The request.
State how many lines of the records contain the word "Instruction", treating uppercase and lowercase letters as distinct. Give only the number.

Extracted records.
=-=-=-=-=
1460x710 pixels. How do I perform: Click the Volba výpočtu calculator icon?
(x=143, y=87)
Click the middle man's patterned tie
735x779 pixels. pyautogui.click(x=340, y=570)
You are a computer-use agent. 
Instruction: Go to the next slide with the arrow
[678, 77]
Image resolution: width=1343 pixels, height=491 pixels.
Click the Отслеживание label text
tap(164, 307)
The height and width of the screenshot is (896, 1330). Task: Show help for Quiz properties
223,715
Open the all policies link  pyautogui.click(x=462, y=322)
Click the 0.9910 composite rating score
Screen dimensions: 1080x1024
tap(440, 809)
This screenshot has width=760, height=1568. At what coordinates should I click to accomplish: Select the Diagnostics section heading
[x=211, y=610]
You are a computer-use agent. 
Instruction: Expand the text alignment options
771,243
=-=-=-=-=
Expected output.
2